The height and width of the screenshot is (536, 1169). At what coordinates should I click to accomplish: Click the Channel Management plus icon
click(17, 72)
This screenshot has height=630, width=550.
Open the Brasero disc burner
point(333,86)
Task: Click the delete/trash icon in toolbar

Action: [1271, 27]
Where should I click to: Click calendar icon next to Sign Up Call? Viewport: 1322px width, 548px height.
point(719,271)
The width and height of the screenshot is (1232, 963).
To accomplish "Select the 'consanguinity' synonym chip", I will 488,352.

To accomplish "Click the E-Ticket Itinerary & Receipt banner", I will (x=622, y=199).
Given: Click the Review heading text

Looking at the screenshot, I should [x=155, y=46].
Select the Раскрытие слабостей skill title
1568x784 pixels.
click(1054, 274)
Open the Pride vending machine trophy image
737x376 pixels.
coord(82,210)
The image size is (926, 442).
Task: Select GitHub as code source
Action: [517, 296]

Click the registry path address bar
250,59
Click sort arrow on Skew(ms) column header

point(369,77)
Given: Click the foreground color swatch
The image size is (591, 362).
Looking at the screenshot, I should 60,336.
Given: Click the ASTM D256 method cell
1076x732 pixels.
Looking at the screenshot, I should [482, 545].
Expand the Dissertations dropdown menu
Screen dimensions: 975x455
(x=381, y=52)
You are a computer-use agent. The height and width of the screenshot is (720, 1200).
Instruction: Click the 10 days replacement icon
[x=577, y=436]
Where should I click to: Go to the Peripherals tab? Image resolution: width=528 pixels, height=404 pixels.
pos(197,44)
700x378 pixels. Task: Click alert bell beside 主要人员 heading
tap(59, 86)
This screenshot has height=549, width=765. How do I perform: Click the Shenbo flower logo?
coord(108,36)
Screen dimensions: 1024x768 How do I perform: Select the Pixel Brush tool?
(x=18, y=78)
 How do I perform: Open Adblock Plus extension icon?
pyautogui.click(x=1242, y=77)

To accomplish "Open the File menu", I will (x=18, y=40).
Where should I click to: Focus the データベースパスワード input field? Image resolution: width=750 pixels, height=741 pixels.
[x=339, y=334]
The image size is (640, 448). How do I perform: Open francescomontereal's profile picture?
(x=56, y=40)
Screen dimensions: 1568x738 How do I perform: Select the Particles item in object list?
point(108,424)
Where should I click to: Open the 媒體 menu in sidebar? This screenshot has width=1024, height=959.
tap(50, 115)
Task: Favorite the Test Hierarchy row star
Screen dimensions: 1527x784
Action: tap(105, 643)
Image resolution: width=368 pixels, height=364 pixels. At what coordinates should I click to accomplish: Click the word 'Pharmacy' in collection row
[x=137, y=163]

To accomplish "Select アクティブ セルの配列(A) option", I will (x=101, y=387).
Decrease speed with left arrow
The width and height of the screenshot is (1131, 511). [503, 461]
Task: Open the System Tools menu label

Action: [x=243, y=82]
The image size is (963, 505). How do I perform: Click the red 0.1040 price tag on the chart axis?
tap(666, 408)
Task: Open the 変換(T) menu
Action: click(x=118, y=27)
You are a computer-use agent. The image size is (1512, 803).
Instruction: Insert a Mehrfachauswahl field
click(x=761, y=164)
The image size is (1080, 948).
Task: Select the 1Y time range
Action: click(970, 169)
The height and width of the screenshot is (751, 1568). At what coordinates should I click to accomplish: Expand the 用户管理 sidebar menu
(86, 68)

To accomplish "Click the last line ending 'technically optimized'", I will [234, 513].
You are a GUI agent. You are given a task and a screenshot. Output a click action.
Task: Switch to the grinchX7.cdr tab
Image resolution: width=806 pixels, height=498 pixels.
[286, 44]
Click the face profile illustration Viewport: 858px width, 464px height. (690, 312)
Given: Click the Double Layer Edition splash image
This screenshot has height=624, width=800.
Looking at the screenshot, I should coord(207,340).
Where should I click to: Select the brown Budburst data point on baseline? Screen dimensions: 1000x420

= = = = = = =

§ **Directions for this task**
Every line of the data above that contains the word "will" should be counted; please give the total alone.

§ **Output of the exercise**
5